__Records from a collection__
- - -
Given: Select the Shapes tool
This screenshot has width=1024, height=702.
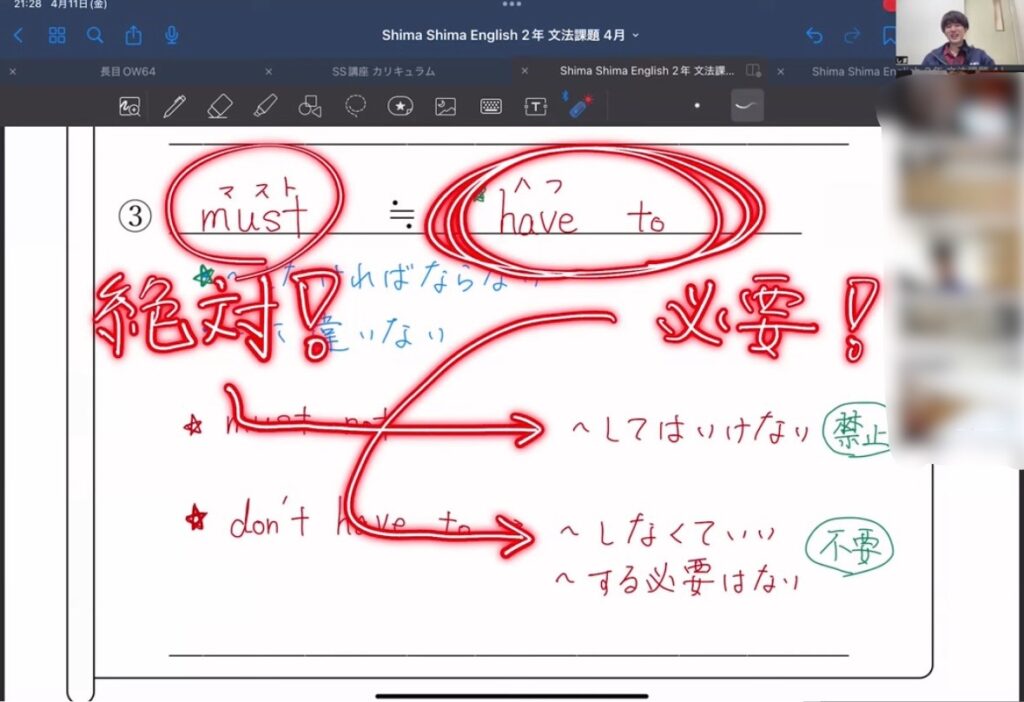Looking at the screenshot, I should 310,106.
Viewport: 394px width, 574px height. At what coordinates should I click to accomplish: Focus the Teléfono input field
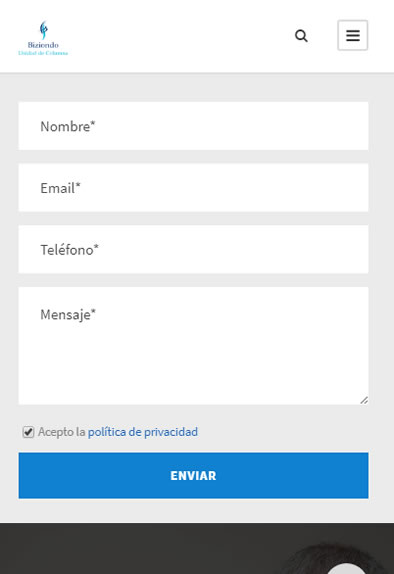click(193, 249)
- - -
__Exercise goal__
A word-for-word repeat of the lines from the line with "Viewport: 394px width, 574px" to the last line of the data, both ends included and pictures left out, is all that should appear.

__Exercise result__
Viewport: 394px width, 574px height. At what coordinates should I click to accomplish: Focus the Teléfono input field
click(193, 249)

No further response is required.